■ **Given instruction**:
Please pull out every line below that contains the word "tweet", matching case exactly.

[Start]

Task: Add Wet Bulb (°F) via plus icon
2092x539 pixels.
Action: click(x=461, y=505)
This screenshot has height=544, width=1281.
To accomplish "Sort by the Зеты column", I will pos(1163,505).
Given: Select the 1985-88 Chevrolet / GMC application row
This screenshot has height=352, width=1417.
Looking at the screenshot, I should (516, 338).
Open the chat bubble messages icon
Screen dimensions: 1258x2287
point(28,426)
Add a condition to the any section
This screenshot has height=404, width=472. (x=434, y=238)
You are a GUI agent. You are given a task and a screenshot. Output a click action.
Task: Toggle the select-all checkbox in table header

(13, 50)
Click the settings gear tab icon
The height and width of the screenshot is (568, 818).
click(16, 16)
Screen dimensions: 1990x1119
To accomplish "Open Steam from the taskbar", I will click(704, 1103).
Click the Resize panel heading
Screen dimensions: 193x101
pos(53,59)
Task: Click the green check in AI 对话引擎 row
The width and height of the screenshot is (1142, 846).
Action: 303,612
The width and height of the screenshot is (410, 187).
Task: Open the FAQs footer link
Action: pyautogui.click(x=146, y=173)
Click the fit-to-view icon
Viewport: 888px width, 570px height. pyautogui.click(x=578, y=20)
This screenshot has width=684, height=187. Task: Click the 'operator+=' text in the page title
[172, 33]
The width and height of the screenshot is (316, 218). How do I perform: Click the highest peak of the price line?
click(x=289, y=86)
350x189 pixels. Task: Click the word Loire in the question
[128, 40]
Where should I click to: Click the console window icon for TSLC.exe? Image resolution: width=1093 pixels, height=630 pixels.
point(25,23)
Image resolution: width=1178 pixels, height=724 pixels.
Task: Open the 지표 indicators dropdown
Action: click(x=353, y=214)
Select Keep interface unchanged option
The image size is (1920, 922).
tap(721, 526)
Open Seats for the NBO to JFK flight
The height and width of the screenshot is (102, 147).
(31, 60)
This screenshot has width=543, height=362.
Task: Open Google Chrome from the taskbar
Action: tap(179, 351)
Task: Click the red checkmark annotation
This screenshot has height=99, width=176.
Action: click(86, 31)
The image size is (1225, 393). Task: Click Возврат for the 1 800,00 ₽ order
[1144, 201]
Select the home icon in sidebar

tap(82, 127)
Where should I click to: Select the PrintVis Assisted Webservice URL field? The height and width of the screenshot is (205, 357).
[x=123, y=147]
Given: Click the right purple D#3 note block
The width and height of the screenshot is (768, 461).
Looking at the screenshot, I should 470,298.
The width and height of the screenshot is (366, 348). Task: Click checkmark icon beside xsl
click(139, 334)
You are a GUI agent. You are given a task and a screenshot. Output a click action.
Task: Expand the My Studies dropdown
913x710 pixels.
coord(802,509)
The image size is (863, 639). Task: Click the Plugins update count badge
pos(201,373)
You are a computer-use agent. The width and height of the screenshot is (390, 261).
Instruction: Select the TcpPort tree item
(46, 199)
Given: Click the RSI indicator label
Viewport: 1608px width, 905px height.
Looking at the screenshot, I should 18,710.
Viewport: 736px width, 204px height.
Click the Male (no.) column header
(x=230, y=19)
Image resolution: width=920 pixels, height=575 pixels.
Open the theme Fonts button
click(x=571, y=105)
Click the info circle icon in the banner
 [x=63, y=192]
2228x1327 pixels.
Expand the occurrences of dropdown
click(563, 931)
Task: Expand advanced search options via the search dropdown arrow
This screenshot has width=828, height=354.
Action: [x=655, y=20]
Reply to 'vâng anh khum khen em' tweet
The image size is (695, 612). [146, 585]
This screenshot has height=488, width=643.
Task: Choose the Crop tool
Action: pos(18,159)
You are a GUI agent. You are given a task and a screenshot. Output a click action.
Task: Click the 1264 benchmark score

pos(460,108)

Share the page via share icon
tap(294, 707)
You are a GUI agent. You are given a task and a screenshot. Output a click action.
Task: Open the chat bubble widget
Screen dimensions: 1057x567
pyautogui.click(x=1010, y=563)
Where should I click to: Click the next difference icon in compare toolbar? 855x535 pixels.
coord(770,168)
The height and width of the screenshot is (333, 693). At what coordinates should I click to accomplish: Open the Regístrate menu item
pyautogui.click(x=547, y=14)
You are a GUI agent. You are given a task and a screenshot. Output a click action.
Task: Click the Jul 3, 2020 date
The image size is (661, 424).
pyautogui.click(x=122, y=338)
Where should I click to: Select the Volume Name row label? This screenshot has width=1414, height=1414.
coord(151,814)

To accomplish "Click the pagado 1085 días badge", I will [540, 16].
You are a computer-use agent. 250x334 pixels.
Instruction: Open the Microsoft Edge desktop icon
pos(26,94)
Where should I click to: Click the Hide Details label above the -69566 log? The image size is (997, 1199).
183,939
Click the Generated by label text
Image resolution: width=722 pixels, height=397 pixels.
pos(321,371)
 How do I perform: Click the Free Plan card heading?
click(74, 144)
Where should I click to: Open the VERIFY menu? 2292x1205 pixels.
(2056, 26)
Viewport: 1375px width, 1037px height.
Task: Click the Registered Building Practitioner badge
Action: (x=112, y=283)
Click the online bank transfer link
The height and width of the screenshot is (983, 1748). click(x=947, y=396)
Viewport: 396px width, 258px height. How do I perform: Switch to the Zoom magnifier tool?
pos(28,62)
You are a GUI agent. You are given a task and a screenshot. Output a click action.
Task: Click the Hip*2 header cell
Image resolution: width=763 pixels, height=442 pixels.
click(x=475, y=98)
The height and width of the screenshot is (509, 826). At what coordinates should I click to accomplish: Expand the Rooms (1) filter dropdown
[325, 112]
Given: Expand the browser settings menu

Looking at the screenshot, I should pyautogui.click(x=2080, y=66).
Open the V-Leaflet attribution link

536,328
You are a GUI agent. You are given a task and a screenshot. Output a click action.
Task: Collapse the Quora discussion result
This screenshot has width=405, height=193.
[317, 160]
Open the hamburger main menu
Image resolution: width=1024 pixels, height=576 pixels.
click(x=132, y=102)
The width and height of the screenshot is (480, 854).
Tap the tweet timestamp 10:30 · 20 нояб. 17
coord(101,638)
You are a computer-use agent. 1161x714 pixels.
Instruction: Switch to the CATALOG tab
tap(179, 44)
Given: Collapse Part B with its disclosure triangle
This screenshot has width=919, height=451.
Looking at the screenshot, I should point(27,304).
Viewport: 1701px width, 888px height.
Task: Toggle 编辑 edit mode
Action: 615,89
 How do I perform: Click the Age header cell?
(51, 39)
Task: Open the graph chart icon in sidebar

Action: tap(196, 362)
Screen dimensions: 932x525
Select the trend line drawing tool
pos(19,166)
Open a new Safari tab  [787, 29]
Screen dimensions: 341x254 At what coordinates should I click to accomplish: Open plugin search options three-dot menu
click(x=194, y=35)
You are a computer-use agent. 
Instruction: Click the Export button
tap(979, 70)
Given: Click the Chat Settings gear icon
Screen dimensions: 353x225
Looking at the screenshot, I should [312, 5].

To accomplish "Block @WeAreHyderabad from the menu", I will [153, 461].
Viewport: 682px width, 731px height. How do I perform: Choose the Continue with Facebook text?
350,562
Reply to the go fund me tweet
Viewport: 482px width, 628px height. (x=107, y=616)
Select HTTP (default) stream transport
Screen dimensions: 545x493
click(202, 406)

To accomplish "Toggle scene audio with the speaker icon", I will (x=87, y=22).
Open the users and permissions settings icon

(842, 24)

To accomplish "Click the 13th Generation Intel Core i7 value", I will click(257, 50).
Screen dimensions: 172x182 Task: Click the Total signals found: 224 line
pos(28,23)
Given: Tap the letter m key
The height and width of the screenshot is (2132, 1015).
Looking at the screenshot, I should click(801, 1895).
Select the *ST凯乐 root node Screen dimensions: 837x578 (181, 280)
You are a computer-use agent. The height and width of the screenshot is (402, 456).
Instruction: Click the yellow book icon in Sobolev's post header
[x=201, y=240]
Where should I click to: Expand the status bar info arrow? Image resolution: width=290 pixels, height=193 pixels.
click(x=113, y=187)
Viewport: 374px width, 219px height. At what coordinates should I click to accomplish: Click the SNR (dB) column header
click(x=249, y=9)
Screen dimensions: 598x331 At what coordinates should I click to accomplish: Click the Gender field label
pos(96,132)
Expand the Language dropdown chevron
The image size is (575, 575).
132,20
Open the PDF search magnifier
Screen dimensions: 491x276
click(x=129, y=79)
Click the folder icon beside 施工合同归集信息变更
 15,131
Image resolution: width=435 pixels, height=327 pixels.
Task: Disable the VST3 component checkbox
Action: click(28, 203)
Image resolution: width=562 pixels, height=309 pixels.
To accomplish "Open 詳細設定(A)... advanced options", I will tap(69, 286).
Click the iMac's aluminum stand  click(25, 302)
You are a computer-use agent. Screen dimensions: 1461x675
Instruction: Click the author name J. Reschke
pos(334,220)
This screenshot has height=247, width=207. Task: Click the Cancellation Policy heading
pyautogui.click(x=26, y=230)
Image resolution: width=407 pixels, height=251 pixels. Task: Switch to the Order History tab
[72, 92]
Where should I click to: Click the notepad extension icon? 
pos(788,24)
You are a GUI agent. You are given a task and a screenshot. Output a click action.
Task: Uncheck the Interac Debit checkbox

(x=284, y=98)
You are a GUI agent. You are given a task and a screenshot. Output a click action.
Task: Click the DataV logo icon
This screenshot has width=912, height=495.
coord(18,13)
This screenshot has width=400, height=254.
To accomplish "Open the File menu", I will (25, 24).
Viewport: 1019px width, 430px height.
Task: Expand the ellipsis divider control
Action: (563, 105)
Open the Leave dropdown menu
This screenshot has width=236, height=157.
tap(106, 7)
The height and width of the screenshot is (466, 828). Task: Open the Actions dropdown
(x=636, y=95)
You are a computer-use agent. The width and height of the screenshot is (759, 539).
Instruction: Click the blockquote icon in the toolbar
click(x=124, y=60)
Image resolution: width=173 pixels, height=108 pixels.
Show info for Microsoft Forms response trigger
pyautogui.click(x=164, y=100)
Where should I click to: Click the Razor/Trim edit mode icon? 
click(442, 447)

[End]

■ **Answer to the task**:
Reply to 'vâng anh khum khen em' tweet
Tap the tweet timestamp 10:30 · 20 нояб. 17
Reply to the go fund me tweet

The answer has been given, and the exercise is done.